Through the study, the authors found over 180 genes whose presence affecting immune actions. "It's very important to understand at the molecular level how cancer develops resistance to immunotherapies in order to make them more broadly available. Advances in systematic genetic approaches have let us key in on genes and molecular pathways that are commonly involved in resistance to therapy," said Jason Moffat, lead author of the study, in a statement.

cancer cells
Representational Picture Pixabay

A Life-Saving Treatment

Immunotherapy is a therapeutic management procedure where a patient's own immune cells, particularly cells known as T killer cells, are engineered to seek and destroy cancer cells. Unfortunately, resistance to the treatment renders it ineffective in several patients, especially those battling solid tumors.

Also, tumor heterogeneity is another challenge that complicates cancer treatment. It is the genetic variation in tumor cells among themselves, and also among different individuals. "Over the last decade, different forms of immunotherapy have emerged as really potent cancer treatments but the reality is that they only generate durable responses in a fraction of patients and not for all tumor types," said Moffat.

Identifying Role of Genes In Immune Evasion

For the study, the scientists scouted for genes that promoted immune evasion across six genetically varying tumor models obtained from kidney, colon, skin, and breast cancer. The chosen cancer cells were deposited along with T cells designed to seek out and destroy them, in a Petri dish.
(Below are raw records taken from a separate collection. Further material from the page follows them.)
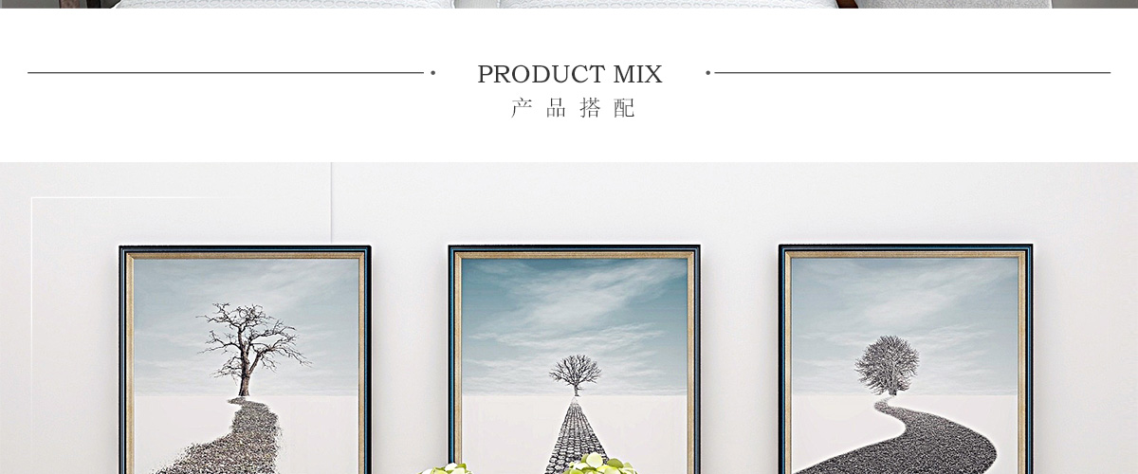Click the green flowers below middle painting
This screenshot has width=1138, height=474.
(599, 465)
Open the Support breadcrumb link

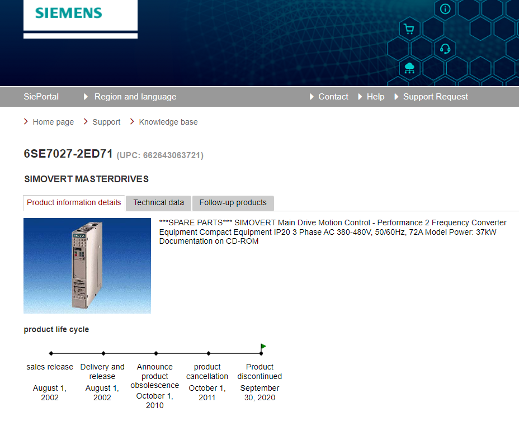(106, 122)
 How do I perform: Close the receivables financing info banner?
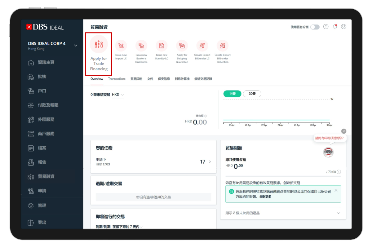(336, 190)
Also, the activity or 'attack' of the T cells serves as the baseline.

Immune Cells
Killer T cells surround a cancer cell Flickr/ Alex Ritter, Jennifer Lippincott Schwartz and Gillian Griffiths, National Institutes of Health

Next, the authors utilized CRISPR—a gene-editing tool—to deactivate the genes of the cancer cells one-by-one. They measured the difference in the activity of the T cells against the modified cells and compared them to the baseline measurements.

Discovery of Dozens of Essential Genes

The gene omission yielded unexpected results. A staggering 182 "core cancer intrinsic immune evasion genes", whose deletion either made the cancer cells ward off T cell attacks or increased their sensitivity to them, were identified. Among the resistant genes were those who are known to mutate and render immunotherapy ineffective in patients.
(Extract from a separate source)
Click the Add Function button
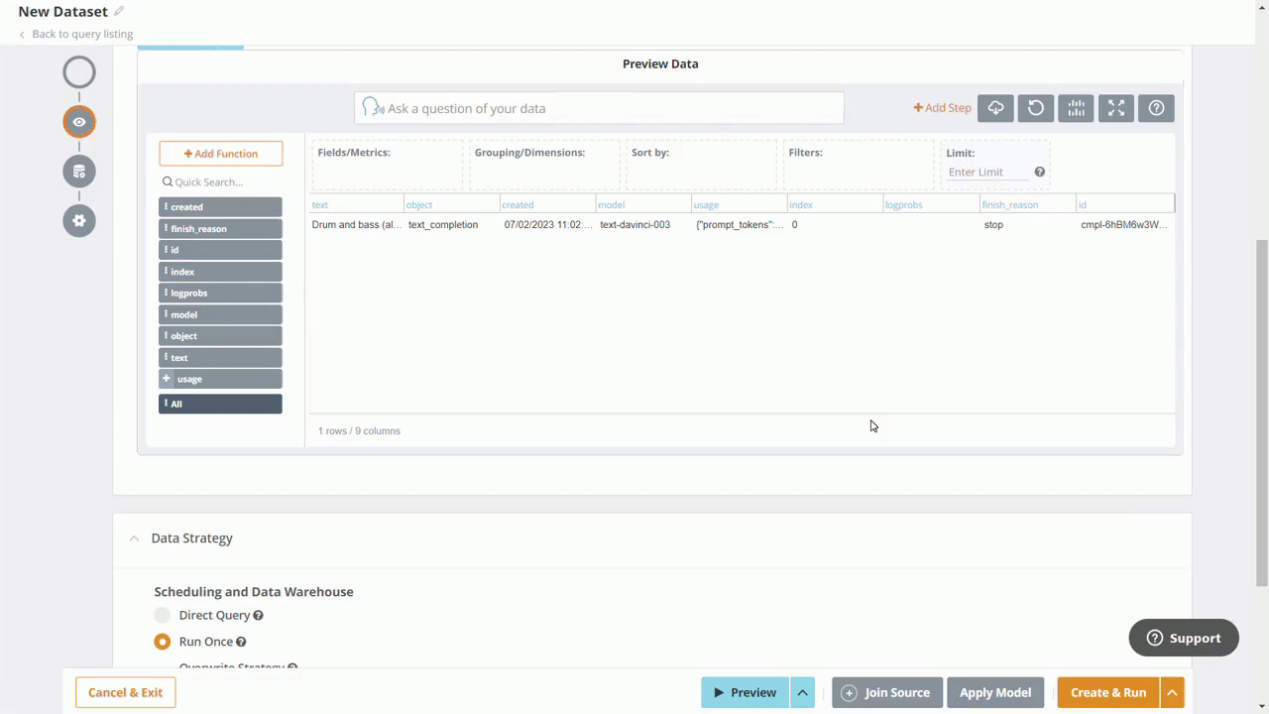 click(220, 154)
Surprisingly, several of the identified genes had no known links evasion of immune functions. "That was really exciting to see, because it means that our dataset was very rich in new biological information", said Keith Lawson, co-lead author of the study.
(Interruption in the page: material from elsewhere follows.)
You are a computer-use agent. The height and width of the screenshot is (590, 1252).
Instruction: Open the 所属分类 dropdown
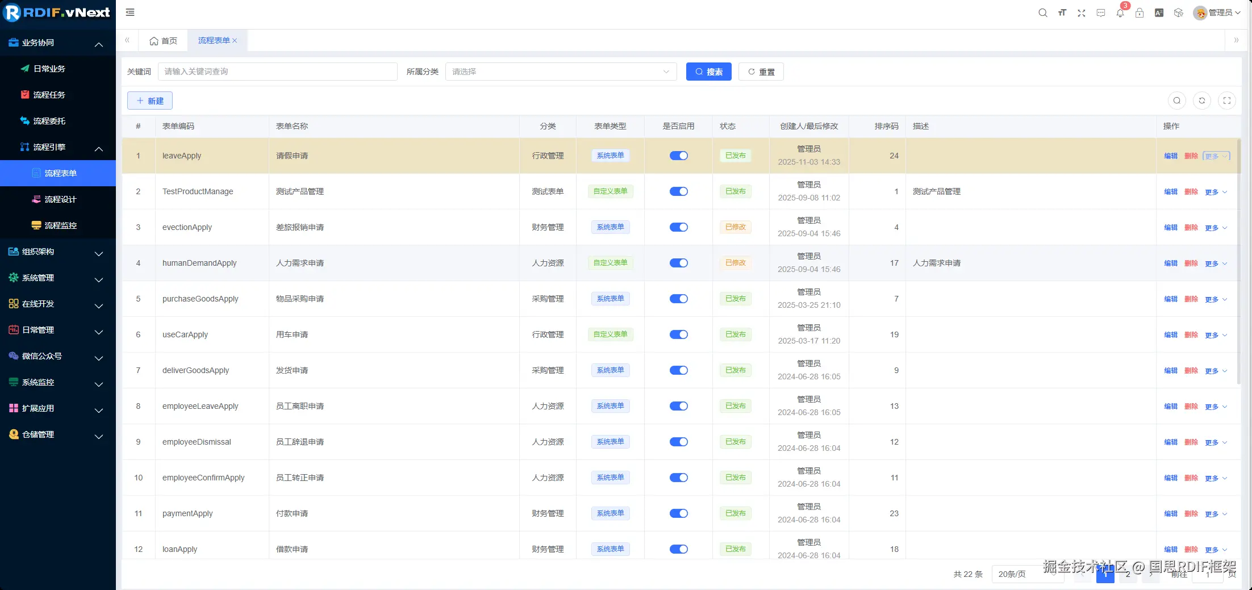(560, 72)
Using the Body's Defences Against It

Autophagy is a process where the cells clear out dysfunctional or unrequired components and enable regeneration of new and healthy cells. However, genes involved in the process presented themselves as a key in the evasion mechanism. This also provided the scientists with the idea of magnifying the weakness of cancer cells against immunotherapy by supplementing the treatment with drugs targeting these specific genes.

Cancer
Cancer (Representational Picture) Pixabay

Nevertheless, as the researchers investigated the gene further, they discovered that the omission of certain autophagic genes in pairs made the cancer cells resistant to the onslaught of T cells. This meant that if a tumor already possesses a mutation in an autophagy gene, the combination of immunotherapy and a gene suppressing drug could lead to disastrous outcomes in patients.

"We found this complete inversion of gene dependency. We did not anticipate this at all. What it shows us is that genetic context, what mutations are present, very much dictates whether the introduction of the second mutations will cause no effect, resistance or sensitivity to therapy," explained Moffat.

Devising New Effective Therapies

The authors also stated that new therapies must factor in the dangers posed by the mutations—referred to as cancer resistance mutations—in tumors because treatments aimed at their elimination may potentially worsen the disease in patients.

"It's important to not just find genes that can regulate immune evasion in one model of cancer, but what you really want are to find those genes that you can manipulate in cancer cells across many models because those are going to make the best therapeutic targets," stressed Lawson.